The last couple of months have been - for lack of a better word – shit. And though the struggle continues, the last few days have definitely seen a corner turned. I no longer want to cry and hide under a blanket when I think of all the crap I’ve had to deal with – instead, I want to scream, punch something/one and listen to a hell of a lot of heavy metal :’) ( you’ll be glad to know it’s only the latter that I have actually taken any action regarding). Anger feels better than sadness, that much I can tell you.
And how did I get here, I hear you ask – well, in short, the answer would have to be – other women. I’ve never been the biggest advocate of the whole ‘sisterhood’ thing, in fact, the vast majority of my friends back in school and at uni were guys – I could never be bothered with the ‘bitchiness’ being friends with a bunch of girls seemed to bring with it.
I’ve always had my best friend Steph – who, through all the ups and downs has always been there for me and I’d like to think I have been for her too. We don’t see each other that often, but we talk (often non-stop) pretty much every day and if there was ever a time that I needed her, I know she would be there in the blink of an eye. And then there are the other two wonderful women in my life – Laura and Colle. Without them I feel like I may well have lost faith in the whole of humanity by now – and for their wise words, their ability to act as agony aunts 24/7 – to laugh, cry and spew uncontrollable venom over a glass of cheap rose I will be forever grateful. I love all these girls dearly.

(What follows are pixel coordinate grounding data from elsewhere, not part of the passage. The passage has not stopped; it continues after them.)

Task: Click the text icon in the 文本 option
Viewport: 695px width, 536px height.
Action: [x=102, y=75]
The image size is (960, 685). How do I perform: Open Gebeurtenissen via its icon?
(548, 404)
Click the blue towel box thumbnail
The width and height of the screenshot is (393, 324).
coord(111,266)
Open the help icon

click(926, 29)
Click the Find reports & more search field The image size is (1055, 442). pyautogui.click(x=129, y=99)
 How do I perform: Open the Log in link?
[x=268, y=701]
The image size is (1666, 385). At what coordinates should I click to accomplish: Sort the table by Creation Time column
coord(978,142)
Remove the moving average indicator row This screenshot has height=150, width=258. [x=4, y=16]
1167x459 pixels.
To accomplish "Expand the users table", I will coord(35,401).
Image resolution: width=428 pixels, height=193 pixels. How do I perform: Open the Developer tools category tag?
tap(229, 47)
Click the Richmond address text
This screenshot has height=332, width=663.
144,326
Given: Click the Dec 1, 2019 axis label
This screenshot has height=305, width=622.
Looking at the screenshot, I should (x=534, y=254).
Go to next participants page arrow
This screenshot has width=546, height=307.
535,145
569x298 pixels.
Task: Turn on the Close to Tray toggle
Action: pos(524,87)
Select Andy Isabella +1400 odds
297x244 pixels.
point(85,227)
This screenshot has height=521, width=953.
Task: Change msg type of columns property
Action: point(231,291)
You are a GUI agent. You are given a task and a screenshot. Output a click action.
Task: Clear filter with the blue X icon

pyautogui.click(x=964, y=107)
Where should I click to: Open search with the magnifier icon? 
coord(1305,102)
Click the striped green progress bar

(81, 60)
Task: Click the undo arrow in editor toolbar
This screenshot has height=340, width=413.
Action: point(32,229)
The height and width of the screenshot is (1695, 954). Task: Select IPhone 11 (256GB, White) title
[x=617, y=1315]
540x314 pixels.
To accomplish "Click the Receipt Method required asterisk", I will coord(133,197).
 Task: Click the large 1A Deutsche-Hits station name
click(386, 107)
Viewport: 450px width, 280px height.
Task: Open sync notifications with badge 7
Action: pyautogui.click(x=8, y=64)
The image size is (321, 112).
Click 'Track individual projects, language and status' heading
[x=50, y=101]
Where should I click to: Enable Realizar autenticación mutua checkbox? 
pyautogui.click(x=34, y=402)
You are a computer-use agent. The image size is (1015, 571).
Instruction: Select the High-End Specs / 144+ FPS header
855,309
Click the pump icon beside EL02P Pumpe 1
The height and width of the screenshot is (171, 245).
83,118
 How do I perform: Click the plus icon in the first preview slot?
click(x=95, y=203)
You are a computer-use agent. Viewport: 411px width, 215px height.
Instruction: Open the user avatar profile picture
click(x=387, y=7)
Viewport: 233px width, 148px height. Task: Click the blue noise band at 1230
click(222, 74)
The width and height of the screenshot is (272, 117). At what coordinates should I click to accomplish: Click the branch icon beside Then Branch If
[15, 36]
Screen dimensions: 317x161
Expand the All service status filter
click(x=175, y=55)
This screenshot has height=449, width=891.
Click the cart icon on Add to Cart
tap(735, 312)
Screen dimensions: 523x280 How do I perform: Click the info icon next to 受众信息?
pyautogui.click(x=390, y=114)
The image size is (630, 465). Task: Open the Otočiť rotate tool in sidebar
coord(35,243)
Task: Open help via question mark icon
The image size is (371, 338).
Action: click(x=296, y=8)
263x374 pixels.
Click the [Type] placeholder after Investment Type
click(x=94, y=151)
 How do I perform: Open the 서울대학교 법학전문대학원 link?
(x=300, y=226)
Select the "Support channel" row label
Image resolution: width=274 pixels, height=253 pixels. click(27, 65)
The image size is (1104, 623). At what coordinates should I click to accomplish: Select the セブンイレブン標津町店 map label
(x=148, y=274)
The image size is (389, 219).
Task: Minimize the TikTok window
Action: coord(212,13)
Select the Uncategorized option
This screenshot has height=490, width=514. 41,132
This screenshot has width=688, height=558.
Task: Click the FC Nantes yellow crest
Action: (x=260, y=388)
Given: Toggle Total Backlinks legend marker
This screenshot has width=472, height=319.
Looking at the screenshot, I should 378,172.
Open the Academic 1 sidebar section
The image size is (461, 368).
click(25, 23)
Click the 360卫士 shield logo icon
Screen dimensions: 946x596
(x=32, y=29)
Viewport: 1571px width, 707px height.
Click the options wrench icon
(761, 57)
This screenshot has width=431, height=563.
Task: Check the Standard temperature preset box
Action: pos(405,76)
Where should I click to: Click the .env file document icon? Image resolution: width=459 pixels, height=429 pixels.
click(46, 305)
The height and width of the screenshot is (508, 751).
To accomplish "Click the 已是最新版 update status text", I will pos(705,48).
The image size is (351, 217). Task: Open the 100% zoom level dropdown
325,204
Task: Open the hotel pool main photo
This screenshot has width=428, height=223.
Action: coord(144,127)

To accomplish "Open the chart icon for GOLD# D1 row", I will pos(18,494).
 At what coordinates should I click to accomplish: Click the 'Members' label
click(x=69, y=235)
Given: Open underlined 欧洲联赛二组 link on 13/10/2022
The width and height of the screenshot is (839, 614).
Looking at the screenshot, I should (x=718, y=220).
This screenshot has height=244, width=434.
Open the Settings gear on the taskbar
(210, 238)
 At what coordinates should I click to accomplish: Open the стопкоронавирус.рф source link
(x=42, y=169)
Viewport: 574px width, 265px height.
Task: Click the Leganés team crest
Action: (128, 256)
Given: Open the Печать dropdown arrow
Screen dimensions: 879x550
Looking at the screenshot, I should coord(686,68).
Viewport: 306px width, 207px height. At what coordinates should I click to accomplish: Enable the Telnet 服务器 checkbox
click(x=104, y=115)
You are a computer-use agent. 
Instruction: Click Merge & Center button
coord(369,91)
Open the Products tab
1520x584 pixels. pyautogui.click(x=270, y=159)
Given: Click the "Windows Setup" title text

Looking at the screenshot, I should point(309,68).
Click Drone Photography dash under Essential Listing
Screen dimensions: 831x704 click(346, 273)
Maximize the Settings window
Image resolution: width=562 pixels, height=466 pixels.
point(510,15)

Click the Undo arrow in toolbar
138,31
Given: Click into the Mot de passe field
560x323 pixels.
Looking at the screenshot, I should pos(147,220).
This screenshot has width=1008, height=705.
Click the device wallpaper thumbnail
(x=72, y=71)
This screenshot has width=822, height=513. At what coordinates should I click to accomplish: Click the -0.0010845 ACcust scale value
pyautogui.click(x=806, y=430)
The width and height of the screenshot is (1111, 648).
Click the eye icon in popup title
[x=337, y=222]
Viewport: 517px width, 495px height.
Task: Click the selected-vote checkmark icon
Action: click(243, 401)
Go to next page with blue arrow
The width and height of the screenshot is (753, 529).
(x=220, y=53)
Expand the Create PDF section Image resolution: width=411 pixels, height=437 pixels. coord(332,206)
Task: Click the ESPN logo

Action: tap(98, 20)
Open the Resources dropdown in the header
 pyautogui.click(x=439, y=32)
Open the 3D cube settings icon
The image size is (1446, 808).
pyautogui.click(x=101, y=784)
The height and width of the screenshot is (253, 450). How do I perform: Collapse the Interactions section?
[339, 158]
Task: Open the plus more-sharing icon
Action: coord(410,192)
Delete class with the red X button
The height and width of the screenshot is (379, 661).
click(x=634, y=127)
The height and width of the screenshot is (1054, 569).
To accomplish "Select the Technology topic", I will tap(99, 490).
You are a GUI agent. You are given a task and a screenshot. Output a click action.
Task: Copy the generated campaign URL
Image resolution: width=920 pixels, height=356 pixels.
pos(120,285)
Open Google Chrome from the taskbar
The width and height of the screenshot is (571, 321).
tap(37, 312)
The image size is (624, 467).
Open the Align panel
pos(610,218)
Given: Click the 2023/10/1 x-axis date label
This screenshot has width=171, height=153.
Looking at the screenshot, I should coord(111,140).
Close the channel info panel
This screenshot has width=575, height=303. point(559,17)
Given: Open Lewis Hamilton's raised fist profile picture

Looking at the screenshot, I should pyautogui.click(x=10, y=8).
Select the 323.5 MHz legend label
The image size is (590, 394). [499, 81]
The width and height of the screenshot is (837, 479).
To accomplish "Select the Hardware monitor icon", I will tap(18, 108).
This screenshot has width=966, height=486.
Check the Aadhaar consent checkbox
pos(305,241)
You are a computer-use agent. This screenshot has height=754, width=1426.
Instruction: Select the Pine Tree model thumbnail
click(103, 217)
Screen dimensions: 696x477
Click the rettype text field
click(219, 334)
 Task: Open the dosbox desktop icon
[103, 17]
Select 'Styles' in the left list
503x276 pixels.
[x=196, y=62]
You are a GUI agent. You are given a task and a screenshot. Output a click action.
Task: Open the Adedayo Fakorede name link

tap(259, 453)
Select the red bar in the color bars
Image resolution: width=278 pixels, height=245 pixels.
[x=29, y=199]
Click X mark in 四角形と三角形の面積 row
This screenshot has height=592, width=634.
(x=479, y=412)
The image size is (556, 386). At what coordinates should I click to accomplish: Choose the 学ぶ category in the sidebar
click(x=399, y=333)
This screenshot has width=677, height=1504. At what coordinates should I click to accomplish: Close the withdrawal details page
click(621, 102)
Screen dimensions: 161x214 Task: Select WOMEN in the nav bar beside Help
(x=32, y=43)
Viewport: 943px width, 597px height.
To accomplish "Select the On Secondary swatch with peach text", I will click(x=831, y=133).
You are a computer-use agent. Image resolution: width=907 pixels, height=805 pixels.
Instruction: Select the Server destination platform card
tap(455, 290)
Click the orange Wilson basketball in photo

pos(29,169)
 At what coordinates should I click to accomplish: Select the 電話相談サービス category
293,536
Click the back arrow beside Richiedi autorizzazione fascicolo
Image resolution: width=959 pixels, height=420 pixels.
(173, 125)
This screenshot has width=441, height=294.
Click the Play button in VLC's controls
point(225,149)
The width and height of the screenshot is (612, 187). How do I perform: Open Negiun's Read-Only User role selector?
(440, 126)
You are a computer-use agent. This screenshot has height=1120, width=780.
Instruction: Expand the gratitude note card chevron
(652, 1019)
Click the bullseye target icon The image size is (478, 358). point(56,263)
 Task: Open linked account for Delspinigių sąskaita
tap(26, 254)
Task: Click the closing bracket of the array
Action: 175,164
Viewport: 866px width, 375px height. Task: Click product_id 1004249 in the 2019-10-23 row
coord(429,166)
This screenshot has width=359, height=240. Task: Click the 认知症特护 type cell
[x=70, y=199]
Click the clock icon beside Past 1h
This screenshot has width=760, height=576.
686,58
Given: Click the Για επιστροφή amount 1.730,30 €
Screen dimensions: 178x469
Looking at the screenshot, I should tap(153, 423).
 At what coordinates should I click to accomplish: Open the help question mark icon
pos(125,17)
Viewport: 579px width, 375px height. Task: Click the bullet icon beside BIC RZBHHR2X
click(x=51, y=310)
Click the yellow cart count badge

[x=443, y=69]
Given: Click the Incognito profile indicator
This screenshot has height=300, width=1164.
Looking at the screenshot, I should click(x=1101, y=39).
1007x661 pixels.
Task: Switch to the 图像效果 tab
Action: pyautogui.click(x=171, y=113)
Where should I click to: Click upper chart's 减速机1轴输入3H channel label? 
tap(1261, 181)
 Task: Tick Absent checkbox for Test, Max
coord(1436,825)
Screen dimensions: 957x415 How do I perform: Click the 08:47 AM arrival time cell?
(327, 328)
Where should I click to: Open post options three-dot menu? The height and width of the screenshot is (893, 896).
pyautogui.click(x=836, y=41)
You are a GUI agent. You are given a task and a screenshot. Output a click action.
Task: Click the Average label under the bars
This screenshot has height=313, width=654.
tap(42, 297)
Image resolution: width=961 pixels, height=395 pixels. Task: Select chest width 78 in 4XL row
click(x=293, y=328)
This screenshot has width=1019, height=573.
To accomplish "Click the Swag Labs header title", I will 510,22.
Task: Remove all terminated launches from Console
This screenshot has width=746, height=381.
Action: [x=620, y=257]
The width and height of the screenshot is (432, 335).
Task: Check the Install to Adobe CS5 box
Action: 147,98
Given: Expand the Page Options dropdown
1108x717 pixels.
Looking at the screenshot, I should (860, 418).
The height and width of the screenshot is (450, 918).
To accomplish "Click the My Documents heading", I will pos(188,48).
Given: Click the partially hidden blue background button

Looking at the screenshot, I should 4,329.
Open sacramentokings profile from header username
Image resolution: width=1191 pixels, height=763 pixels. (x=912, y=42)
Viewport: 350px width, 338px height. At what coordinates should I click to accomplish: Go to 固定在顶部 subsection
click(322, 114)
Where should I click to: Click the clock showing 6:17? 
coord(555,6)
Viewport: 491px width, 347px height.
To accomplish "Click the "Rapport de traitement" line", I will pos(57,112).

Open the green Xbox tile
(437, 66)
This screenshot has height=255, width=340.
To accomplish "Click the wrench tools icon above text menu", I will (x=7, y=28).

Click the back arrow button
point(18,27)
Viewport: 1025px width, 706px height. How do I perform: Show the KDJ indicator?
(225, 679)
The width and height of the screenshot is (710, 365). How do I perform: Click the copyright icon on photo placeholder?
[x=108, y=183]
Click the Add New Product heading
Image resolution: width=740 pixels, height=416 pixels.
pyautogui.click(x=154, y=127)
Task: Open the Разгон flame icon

What I have also learnt lately though, is that not only can I find strength in talking to my ‘real life’ girlfriends, I can also find it online – by reading some of the inspirational content women on the web put out there now. It makes you feel less alone, less scared of what the future may hold – it gives you faith seeing other people getting through the same thing that you are dealing with and coming out stronger on the other side. Not just stronger – better people, more confident people – in love with themselves. I’ve known for a long time, what a supportive place the blogging community is, but it’s not until you put this to the test that it really hits home what a saviour it can be for women like me.
From speaking with other people lately, I know that often they feel the same way I do about not being able to think positively, about not being able to picture a future without spiralling into some sort of panic re needing to find the perfect job, the perfect partner, the perfect home… the list goes on - all by the time they’ve reached the grand old age of 25. And so I thought I would share with you all on here today, some of the ladies who (despite not knowing it) have helped to get me through some of the most difficult times I’ve had to face. Who have, in turn, helped me to believe that there really is light at the end of the tunnel.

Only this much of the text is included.